Tenía una misión: sacar a la luz todas las arbitrariedades supuestamente cometidas por la anterior administración. Justificar la remoción ante el pueblo era necesario.

El recién nombrado encontró rápidamente a los culpables del “desfalco” de la Nación. Numerosos empresarios que se habían dedicado a invertir capital en el país en las últimas décadas, pasaron a ser los más grandes delincuentes en cuestión de segundos.

“Estos delitos económicos venían perpetrándose de manera continuada en las narices del anterior Fiscal, quien decidió hacerse de la vista gorda ante la situación durante años” alegó el nuevo funcionario al mando.

Nuestro cliente era el accionista de una pequeña empresa dedicada al sector funerario que tenía 20 años ininterrumpidos operando en el mercado. Cuando fue sacado de su casa a patadas por la policía y aprehendido por mandato de una Fiscalía con competencia en Legitimación de Capitales del Ministerio Público y un Tribunal de la República, su familia decidió contratar nuestros servicios.

Una vez detenido era necesario esperar en los Tribunales, no íbamos a tener acceso a él en la policía. La ley era clara: debía ser presentado ante la justicia dentro de las cuarenta y ocho horas siguientes a la detención. Lo contrario implicaba una violación grosera de los derechos fundamentales de las personas. La libertad es inviolable.

No lo presentaron.

A las 7:30 de la noche divisamos a los Fiscales designados para el caso, quienes decidieron tener la deferencia de indicarnos que el traslado se realizaría al día siguiente, ratificando con expresión burlona que lo preceptuado en nuestra legislación, debía considerarse letra muerta. Ellos eran la ley.

El día acordado la Fiscalía, que tenía como norte velar por los intereses del Fiscal recién nombrado –y la intención de no quedarse sin trabajo-, consignó cuatro voluminosas piezas de un expediente supuestamente contentivo de la investigación adelantada por ellos.

El interior del Tribunal en el que se desarrollaría la audiencia de presentación parecía una cámara de tortura. Era un espacio reducido en el que difícilmente se podían avanzar dos pasos seguidos sin chocar con algún escritorio. El sistema de ventilación estaba averiado y el ambiente estaba denso y pesado. El número de personas reunidas en el pequeño lugar –los abogados defensores, la secretaria y los funcionarios- hacían el aire difícilmente respirable.
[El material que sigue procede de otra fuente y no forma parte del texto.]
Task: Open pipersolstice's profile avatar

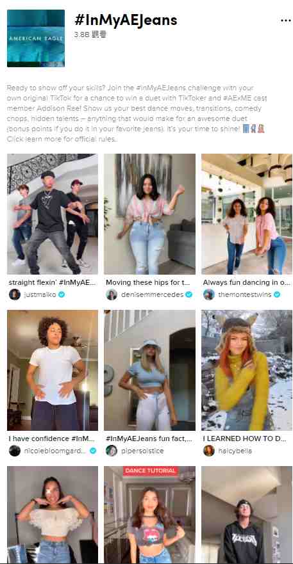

Nos informaron que disponíamos de cinco minutos para revisar el misterioso expediente antes de entrar a la audiencia y de pie, mientras las gotas de sudor inundaban nuestra frente, nos dispusimos a ello. Se trataba de un acto que reviste cierta formalidad y estábamos vestidos para la ocasión: un caluroso saco y unos zapatos altos de tacón, intensificaban el aire viciado que se respiraba en aquellas oficinas.

Íbamos a defender a alguien y no conocíamos los hechos que se le imputaban. ¿Quien puede revisar cientos de páginas de un expediente que contiene varias piezas separadas en semejantes condiciones? El famoso “derecho a la defensa” parecía un mal chiste.

No cabían dudas de que estábamos ante un caso político: el nuevo Fiscal General de la República manifestó en televisión abierta que quería al hombre preso y nadie se iba a atrever a llevarle la contraria. Nuestra participación como defensores era una mera formalidad, todos sabíamos cuál iba a ser el resultado de la audiencia aún antes de su celebración.

La oficina de la Juez era aún más pequeña que el resto del Tribunal. Los cuatro abogados defensores ingresamos con dificultad en el estrecho despacho aún desconcertados por el calor y por las arbitrariedades que se habían cometido hasta el momento: la privación ilegítima de libertad, la revisión del expediente…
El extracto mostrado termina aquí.